Investigators also appear to have built part of the case around Goodman’s own statements. She allegedly told police that the drugs in the baby’s system came from her drug use during pregnancy and that residue in the bottle was caused by a dirty home, not intentional contamination. That defense may be meant to separate exposure from intent, but in cases like this the legal question often turns on whether a parent’s actions created an obvious and avoidable risk, even if they did not mean to cause death.
The involvement of Goodman’s 10-year-old son adds another layer. According to the complaint, he told investigators that his mother was often under the influence of drugs, and records cited by reporters say she received Narcan on May 12 after allegedly overdosing and then missed picking him up from school. Those details suggest this was not being treated by police as a single isolated incident, but as part of a broader pattern of instability inside the home.
Milwaukee’s case also fits a pattern seen in other fentanyl-related child death prosecutions around the country, where prosecutors have charged parents or caregivers with homicide, manslaughter, or neglect depending on the facts and local law. The legal system tends to move differently in cases involving infants because there is no room for the usual ambiguity about vulnerability; if a baby is exposed to opioids, the stakes are immediate and devastating.

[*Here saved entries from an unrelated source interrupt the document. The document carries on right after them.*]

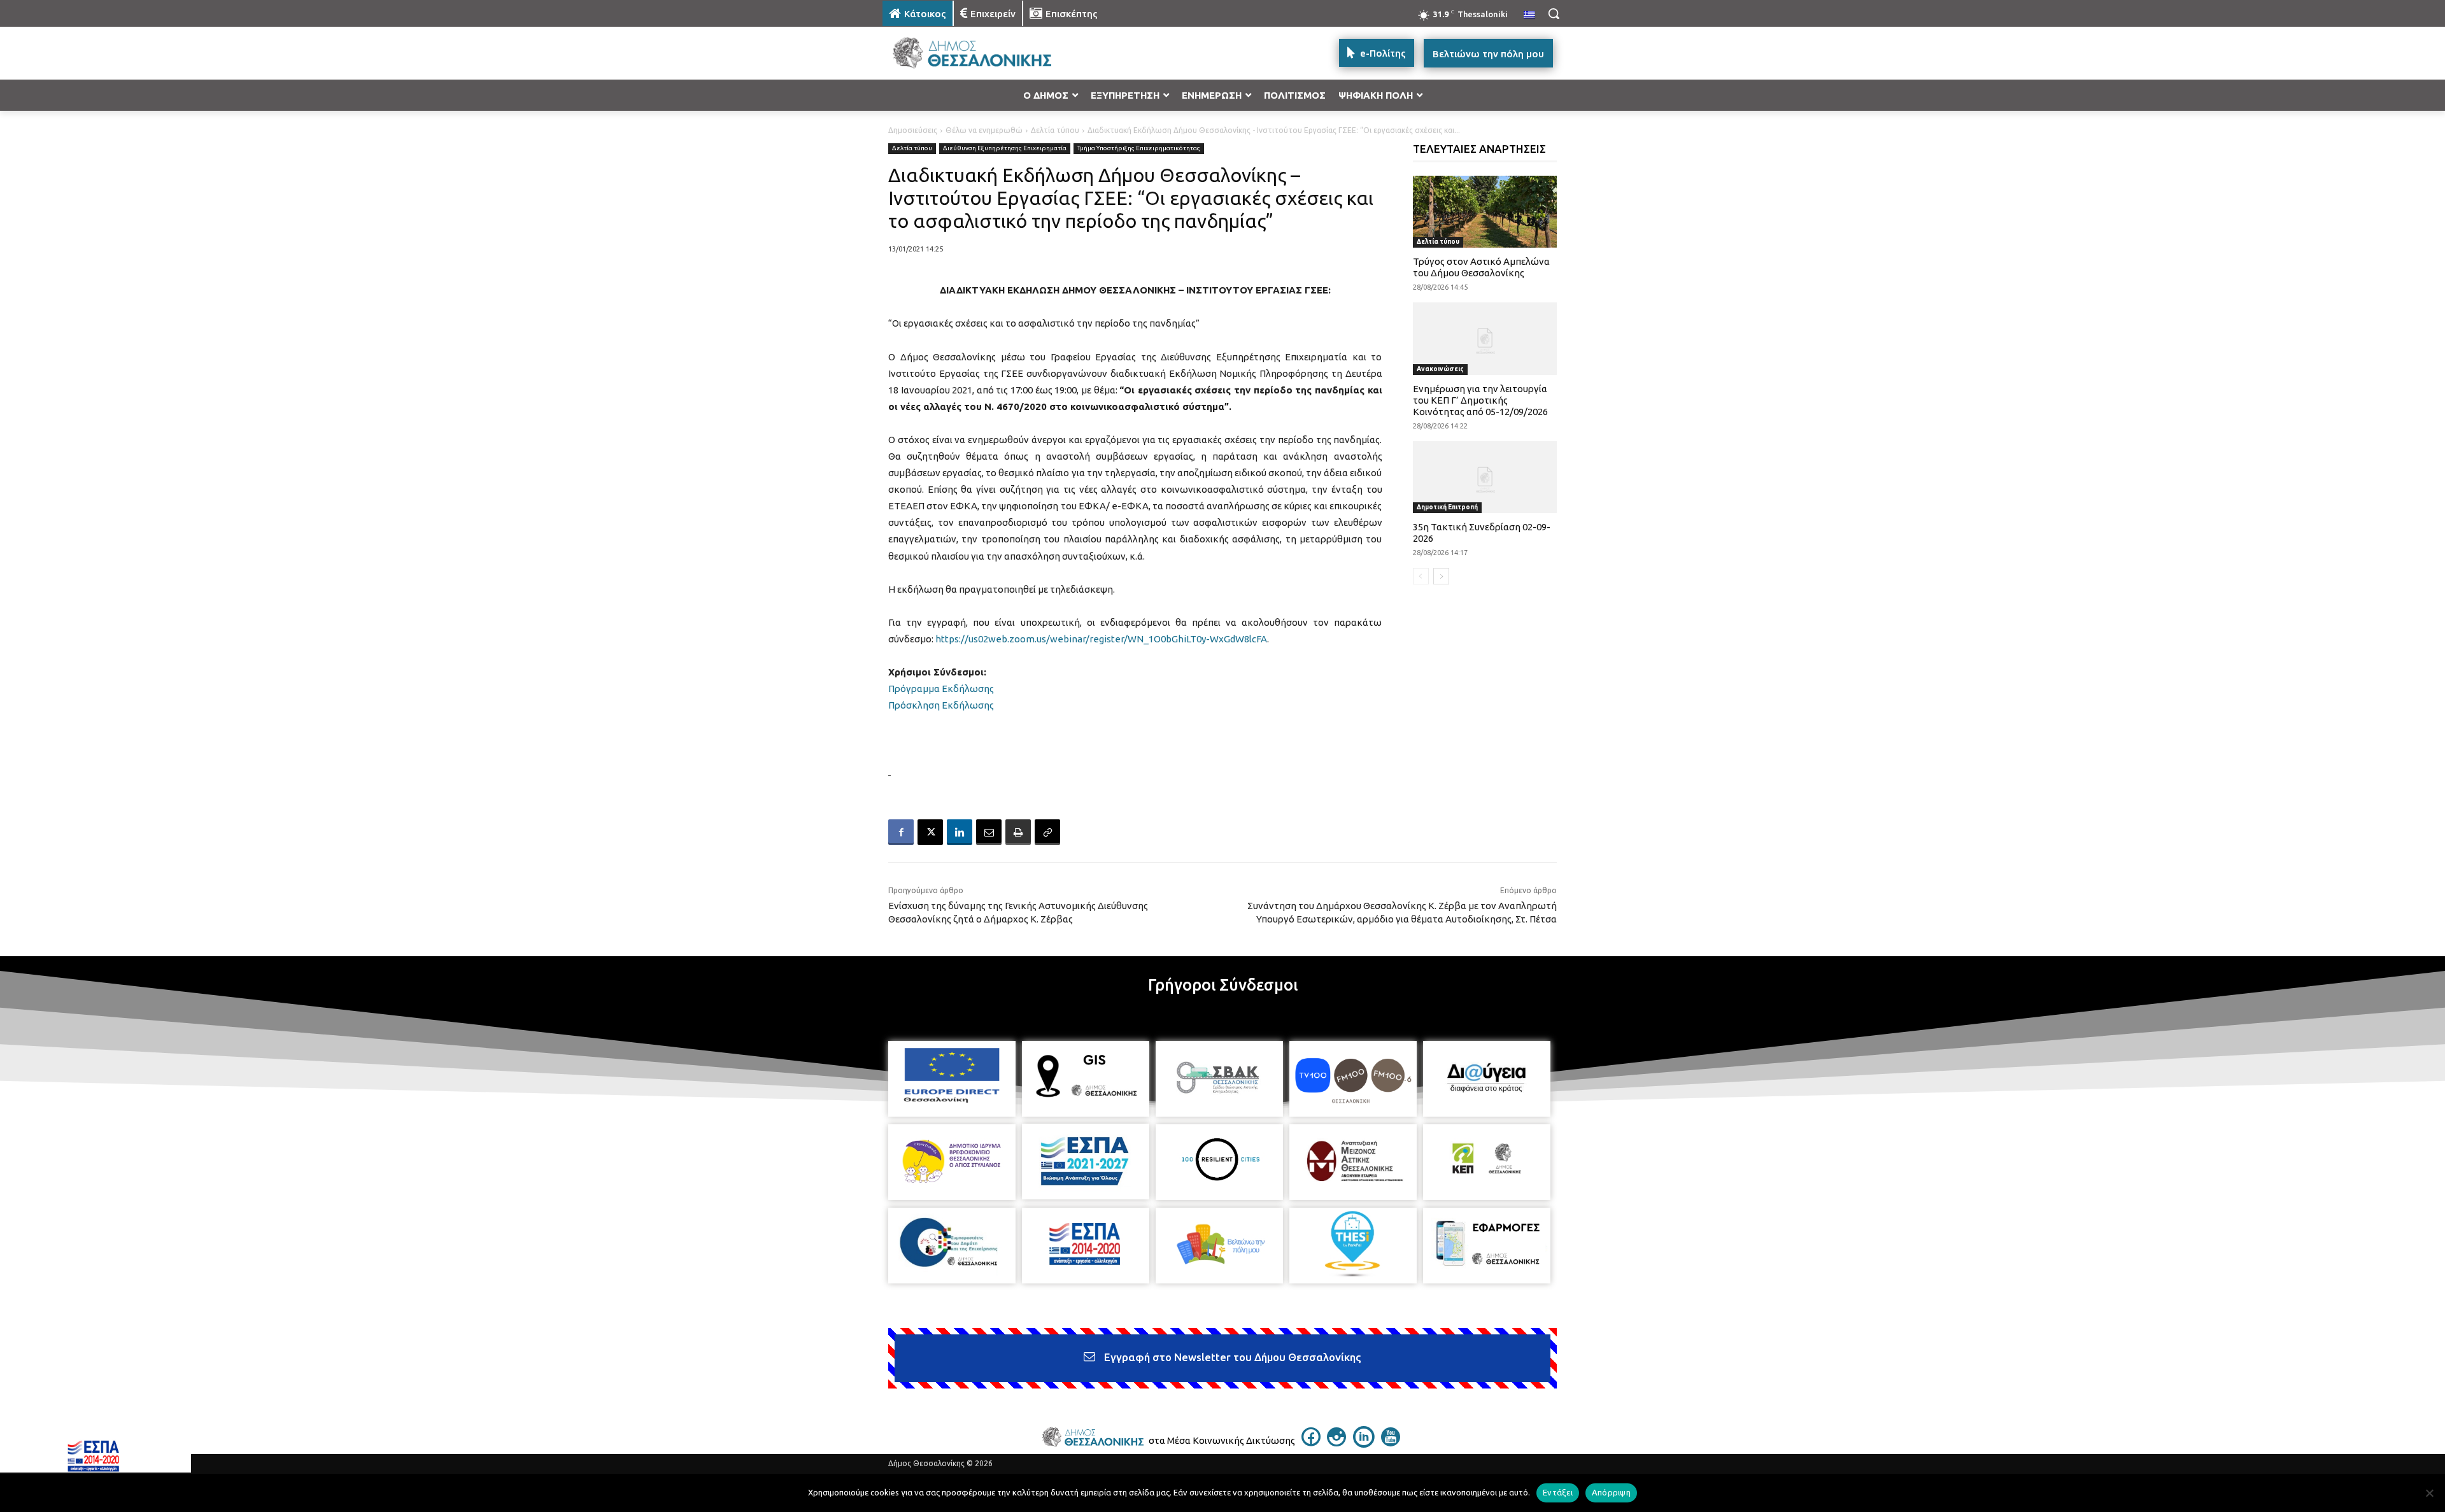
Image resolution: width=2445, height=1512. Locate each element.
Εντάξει (1558, 1492)
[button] (1554, 13)
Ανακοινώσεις (1440, 368)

There is a public-policy tension underneath all of this. On one side is the reality of addiction, which often complicates parenting, investigations, and courtroom narratives. On the other is the blunt fact that infants cannot protect themselves, making drug exposure in a baby’s environment one of the clearest forms of endangerment prosecutors can present. That tension is why these cases draw strong reactions even before a trial begins.
Goodman is being held on $250,000 cash bond, and a preliminary hearing is scheduled for May 28, according to the reporting. For now, the case sits in the uneasy space between allegation and proof, but the details already point to a prosecution that will center on how fentanyl got into the baby’s bottle, what the mother knew, and whether the child’s death was the foreseeable result of a home that had already become unsafe.